**What is being asked**
Every line containing the string "user" should be returned from the records.

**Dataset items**
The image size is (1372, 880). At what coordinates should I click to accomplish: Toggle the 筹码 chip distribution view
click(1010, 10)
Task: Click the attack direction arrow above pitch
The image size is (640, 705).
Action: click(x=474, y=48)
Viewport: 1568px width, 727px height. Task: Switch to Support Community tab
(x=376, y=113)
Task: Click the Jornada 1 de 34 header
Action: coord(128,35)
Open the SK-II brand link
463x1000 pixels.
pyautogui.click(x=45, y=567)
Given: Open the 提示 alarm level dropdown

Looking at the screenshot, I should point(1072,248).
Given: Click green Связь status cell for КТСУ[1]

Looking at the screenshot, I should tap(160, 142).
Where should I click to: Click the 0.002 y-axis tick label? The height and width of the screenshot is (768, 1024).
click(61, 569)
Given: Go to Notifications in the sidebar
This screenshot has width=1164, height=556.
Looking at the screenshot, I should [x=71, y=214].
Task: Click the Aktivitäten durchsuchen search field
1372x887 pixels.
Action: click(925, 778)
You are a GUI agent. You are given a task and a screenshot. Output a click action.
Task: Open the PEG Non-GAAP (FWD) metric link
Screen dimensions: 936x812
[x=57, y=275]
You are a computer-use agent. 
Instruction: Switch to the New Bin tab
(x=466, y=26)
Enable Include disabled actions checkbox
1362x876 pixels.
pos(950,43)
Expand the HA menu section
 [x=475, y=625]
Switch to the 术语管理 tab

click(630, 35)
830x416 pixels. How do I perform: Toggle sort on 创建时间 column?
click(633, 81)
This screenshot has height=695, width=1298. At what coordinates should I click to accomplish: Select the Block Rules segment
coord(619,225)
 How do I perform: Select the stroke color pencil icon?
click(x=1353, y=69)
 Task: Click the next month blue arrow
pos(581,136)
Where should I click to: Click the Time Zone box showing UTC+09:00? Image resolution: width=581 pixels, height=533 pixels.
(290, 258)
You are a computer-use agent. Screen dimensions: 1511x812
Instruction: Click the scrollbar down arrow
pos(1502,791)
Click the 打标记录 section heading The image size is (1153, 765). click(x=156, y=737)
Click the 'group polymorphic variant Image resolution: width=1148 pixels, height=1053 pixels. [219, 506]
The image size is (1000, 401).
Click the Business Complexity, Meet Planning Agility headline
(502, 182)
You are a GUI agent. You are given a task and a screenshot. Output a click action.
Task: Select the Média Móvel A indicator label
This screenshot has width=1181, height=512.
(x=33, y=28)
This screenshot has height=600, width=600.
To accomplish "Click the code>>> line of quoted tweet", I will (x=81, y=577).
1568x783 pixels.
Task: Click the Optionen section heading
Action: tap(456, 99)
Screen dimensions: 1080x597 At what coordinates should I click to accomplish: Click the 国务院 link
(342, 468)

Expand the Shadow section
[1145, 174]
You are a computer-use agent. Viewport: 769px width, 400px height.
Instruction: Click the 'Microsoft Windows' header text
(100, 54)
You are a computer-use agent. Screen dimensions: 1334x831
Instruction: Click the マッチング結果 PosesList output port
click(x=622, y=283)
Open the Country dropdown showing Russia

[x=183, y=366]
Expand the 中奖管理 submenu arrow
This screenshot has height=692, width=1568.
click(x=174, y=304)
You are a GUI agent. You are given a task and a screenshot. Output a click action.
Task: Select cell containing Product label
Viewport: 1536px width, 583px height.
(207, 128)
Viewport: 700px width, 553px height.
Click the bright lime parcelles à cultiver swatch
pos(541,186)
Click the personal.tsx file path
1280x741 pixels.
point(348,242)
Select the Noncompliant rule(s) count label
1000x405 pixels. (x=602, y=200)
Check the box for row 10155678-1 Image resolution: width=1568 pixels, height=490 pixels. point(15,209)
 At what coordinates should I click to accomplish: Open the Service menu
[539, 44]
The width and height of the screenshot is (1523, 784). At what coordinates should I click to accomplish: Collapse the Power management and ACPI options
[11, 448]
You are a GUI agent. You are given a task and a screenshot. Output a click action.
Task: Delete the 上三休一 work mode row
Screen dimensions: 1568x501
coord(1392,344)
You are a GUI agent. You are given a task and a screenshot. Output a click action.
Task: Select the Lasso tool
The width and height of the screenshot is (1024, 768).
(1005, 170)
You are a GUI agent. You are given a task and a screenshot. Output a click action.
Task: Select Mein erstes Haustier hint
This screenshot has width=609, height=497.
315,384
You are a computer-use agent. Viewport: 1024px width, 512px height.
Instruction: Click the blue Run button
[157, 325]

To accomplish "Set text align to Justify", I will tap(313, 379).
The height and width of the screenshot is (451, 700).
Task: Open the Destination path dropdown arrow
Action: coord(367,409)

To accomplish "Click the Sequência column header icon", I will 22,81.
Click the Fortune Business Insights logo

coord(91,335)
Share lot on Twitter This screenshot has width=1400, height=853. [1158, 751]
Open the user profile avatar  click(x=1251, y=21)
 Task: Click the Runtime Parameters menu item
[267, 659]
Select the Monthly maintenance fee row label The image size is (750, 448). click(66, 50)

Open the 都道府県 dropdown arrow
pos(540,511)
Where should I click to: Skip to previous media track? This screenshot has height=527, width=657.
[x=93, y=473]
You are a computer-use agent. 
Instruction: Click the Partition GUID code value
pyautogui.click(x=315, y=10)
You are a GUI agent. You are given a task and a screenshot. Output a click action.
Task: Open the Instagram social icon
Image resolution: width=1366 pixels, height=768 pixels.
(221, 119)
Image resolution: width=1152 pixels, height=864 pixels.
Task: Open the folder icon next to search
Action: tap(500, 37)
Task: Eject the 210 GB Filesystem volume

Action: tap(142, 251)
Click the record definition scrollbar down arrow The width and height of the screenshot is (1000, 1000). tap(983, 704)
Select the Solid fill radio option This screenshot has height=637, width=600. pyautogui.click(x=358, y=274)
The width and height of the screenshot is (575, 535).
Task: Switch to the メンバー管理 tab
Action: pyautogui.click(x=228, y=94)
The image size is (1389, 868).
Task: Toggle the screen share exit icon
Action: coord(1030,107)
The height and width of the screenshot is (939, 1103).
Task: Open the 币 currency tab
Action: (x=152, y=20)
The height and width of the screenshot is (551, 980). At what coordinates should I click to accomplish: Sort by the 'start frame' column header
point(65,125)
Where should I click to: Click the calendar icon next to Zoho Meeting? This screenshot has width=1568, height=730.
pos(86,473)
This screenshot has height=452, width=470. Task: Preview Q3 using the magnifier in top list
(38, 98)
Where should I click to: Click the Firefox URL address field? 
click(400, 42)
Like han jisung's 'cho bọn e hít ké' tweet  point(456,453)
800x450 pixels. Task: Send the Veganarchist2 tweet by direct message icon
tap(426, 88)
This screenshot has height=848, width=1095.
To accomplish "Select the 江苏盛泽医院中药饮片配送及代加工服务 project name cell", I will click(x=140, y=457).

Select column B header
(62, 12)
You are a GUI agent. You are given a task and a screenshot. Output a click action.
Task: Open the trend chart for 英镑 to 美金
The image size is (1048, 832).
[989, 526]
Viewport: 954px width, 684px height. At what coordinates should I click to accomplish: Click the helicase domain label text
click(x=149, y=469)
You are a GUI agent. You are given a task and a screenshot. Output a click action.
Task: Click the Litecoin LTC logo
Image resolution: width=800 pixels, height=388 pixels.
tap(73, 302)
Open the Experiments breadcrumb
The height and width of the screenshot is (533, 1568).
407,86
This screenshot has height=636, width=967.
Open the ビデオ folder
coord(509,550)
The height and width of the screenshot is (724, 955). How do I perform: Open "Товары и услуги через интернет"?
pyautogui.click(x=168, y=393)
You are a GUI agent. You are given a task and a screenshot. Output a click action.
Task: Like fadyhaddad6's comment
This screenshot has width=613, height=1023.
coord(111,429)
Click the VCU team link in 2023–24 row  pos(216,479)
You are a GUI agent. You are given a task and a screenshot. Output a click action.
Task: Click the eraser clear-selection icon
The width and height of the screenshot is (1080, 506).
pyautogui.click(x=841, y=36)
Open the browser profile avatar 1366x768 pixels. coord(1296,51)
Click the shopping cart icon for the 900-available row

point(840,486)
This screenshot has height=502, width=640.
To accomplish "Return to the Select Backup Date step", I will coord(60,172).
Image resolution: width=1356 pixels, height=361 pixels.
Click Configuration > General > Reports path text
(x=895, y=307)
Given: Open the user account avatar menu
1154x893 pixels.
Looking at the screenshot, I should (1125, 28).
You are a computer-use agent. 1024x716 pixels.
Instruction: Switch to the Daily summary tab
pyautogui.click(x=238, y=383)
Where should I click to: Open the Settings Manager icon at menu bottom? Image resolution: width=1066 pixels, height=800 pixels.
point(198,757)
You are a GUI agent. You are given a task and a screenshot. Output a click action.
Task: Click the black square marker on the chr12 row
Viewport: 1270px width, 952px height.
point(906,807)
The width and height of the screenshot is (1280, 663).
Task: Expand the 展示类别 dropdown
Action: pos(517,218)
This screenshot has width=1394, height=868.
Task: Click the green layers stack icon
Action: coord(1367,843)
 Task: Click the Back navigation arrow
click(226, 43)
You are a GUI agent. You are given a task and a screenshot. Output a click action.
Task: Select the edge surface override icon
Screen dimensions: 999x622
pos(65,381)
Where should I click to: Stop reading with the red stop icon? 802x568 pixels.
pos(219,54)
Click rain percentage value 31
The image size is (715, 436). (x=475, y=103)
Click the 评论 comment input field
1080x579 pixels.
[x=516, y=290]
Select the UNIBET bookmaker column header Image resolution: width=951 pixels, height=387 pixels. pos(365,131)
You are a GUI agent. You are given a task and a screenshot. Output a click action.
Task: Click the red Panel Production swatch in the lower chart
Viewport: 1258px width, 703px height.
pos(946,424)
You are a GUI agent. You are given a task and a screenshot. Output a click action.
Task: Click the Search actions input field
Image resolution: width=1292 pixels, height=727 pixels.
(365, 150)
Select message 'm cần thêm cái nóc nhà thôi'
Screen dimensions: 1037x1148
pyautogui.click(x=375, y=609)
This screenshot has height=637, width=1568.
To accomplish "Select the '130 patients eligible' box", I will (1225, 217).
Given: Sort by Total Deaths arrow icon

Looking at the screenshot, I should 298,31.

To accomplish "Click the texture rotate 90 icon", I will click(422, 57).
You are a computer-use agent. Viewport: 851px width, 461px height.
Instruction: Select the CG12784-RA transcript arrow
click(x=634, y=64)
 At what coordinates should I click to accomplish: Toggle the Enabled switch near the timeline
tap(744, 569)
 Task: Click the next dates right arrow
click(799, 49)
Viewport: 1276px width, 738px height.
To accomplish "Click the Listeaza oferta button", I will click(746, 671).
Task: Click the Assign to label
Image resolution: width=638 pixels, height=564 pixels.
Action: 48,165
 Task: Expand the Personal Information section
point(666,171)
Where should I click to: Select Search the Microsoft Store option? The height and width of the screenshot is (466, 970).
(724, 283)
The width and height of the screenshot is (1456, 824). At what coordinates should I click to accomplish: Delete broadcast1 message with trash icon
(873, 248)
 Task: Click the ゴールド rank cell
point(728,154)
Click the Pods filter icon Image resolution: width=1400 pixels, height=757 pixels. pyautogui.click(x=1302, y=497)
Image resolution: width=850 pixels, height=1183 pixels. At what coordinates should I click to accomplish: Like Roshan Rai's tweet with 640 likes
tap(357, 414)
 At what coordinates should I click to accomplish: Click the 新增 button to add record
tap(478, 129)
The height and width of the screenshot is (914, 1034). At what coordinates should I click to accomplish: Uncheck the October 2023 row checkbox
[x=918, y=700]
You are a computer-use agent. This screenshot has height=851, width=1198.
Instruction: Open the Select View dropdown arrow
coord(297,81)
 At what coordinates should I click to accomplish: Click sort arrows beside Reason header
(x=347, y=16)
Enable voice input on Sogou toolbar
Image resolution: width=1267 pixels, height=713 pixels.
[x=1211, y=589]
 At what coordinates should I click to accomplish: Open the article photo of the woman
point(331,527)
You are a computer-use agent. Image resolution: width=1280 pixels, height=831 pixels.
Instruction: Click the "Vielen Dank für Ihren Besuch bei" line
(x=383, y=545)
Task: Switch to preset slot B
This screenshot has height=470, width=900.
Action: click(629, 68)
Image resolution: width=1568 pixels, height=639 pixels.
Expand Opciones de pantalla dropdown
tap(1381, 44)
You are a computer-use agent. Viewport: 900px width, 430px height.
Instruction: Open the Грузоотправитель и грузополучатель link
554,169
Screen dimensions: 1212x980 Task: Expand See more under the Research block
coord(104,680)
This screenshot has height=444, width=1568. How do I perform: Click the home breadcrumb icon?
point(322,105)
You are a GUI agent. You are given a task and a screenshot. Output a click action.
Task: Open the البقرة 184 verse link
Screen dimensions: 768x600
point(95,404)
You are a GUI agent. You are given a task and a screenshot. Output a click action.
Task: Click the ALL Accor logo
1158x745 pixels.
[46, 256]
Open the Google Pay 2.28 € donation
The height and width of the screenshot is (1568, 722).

**Expected output**
Open the user profile avatar  click(x=1251, y=21)
Given: Open the user account avatar menu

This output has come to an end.